As a longtime member of the Orange County Domestic Violence Task Force, Maxine McGregor ’13 MSW, instructor and program director for the MSW face-to-face track in the School of Social Work, has a passion for helping men and women who feel trapped in unhealthy relationships – and for the people who help them.
In one of her first domestic violence cases, the woman eventually reconnected with family members who became the support system she needed to break free from her husband. McGregor ran into her years later.
“Miss Maxine! I just want to thank you. If it weren’t for you, I’d be dead today,” the woman told her.
It’s not easy to deal with domestic violence and child welfare issues, but combat-veteran McGregor has always enjoyed a challenge.
After graduating with a business degree, she had a fierce desire to serve her country, and enlisted in the Army. After landing in Germany after basic training, she was told that her unit was deploying to Saudi Arabia to fight in the Gulf War.
Despite the physical and emotional tolls of serving in a war, McGregor loved being in the Army.
“I served under great leadership,” McGregor recalled. “I wanted to make my career in the military.”
Four years later, though, a family emergency led her back to South Florida, and she took a job in finance.
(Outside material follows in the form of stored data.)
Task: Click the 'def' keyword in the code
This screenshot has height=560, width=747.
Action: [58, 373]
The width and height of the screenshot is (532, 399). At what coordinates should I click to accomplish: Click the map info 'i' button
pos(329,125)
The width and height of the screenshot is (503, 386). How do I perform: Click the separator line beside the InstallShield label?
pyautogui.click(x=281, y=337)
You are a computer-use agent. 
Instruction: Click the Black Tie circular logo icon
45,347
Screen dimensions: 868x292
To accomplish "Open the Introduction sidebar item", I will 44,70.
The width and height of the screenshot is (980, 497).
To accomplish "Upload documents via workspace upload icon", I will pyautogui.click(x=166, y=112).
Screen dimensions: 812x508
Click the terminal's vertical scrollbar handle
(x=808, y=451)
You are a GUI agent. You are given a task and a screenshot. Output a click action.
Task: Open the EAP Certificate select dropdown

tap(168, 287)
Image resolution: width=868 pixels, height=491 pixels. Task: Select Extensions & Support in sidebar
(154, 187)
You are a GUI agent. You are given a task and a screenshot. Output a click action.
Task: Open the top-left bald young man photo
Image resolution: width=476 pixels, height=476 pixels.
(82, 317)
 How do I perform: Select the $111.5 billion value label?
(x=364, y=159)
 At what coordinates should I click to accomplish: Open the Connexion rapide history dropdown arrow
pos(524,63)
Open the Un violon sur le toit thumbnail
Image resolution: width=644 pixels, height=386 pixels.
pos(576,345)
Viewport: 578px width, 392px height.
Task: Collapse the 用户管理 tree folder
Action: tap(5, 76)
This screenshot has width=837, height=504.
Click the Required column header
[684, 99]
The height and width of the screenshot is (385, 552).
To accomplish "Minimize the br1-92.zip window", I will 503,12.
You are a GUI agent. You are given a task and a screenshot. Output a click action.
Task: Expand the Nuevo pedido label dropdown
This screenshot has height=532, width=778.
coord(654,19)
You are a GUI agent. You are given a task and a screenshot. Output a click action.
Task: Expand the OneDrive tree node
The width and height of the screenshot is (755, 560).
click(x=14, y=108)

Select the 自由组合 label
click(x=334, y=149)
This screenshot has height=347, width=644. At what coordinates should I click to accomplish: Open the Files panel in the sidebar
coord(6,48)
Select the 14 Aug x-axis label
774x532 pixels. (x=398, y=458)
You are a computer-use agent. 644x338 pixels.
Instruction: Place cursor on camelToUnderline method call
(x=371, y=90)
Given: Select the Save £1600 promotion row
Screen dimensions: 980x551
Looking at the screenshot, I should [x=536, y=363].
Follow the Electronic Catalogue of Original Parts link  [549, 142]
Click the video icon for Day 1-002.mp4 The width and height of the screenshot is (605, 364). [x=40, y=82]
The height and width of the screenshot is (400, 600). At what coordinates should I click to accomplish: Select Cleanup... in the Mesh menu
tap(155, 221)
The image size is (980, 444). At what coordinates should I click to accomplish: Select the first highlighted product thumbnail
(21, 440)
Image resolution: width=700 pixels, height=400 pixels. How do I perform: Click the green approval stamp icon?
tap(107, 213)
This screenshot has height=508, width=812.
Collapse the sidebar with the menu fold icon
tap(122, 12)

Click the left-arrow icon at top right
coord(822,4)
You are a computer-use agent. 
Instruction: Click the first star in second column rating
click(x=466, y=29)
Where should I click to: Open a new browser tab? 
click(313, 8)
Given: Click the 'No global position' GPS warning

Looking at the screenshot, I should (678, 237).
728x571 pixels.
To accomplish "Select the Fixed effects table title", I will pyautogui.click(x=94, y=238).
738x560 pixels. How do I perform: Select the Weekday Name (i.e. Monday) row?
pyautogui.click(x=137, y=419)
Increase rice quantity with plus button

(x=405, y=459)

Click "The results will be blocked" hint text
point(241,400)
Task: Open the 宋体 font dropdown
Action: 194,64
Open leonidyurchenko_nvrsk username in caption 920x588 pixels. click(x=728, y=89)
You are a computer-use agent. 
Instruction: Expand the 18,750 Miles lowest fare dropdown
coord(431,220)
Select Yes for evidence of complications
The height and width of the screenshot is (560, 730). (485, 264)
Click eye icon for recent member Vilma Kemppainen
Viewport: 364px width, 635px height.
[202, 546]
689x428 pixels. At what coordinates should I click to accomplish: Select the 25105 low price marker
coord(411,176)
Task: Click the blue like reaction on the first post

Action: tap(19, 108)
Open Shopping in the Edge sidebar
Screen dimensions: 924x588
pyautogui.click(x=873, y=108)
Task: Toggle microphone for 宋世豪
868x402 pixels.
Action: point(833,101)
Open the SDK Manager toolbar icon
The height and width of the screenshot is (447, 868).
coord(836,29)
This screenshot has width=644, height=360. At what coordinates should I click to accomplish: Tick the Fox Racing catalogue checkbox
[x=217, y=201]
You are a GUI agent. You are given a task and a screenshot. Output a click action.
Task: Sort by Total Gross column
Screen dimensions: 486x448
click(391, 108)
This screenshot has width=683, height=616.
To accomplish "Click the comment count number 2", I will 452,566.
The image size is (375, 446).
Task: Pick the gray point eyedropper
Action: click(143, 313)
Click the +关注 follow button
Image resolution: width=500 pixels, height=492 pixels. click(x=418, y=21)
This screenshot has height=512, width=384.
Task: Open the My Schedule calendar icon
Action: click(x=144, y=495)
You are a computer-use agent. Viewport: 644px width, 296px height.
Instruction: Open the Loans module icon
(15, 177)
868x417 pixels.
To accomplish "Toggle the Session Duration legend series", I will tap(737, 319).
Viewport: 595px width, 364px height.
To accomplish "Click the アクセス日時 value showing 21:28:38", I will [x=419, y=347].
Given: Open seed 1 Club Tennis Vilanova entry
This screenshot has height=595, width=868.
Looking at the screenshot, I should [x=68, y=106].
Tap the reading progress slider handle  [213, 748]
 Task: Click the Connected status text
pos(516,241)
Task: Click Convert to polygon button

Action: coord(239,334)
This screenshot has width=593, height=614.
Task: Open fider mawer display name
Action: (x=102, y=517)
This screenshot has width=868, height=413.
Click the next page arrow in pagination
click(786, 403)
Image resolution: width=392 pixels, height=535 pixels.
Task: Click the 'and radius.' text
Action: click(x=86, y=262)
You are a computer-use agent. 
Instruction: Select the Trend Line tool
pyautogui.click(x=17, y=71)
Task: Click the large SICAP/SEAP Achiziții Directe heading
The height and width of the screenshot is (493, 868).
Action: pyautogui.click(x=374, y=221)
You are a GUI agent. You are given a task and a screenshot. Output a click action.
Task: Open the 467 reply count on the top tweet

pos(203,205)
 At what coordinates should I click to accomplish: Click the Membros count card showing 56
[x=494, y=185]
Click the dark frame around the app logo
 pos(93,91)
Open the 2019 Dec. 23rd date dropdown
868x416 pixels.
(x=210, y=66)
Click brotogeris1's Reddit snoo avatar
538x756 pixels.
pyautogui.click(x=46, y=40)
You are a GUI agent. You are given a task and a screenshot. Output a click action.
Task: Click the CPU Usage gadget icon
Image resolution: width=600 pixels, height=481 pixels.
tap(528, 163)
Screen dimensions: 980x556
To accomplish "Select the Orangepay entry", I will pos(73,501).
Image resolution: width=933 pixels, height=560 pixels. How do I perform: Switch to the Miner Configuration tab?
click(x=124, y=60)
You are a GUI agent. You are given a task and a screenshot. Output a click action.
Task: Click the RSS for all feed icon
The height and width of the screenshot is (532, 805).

Still, she wanted to make a difference in her community. She was drawn to the Department of Children and Families, where she became a child protective investigator. She wanted additional tools to be more effective at her job, so she went back to school for her master’s in counseling and psychology.
She advanced through the ranks at DCF and became a family case manager, then a resource specialist and ultimately a client relations coordinator.
She went back for a second master’s degree at UCF, this time in social work.
Still, the call of military service was strong. Shortly after receiving her degree, McGregor joined the National Guard reserves – a commitment requiring one weekend a month, in addition to occasional training.
At 41, she was among the oldest, if not the oldest, to enlist at that time. She had always stayed physically active, but even her superiors noted that she was, literally, running circles around her 18-year-old squad mates.
Not one for ever slowing down, when the opportunity to work as an adjunct at UCF came up in 2016, she leapt at the chance.
Her desire to change lives by serving and teaching was borne from her parents. It was in their nature to care for the children and families in their neighborhood. They never made a show of their good deeds. They just helped in any way they could.
“My mother and father were always giving back without expecting anything in return,” she said.
McGregor was assigned the task of coordinating the master’s of social work program, which then led to being named director of the program. She currently teaches in the online program and stays active in her professional community by hosting presentations on child welfare and case management for community child services providers.
“I love my job so much,” McGregor said. “I work all the time, but I don’t mind. Our students are working hard to make a better life for themselves. I am happy to be here for them.”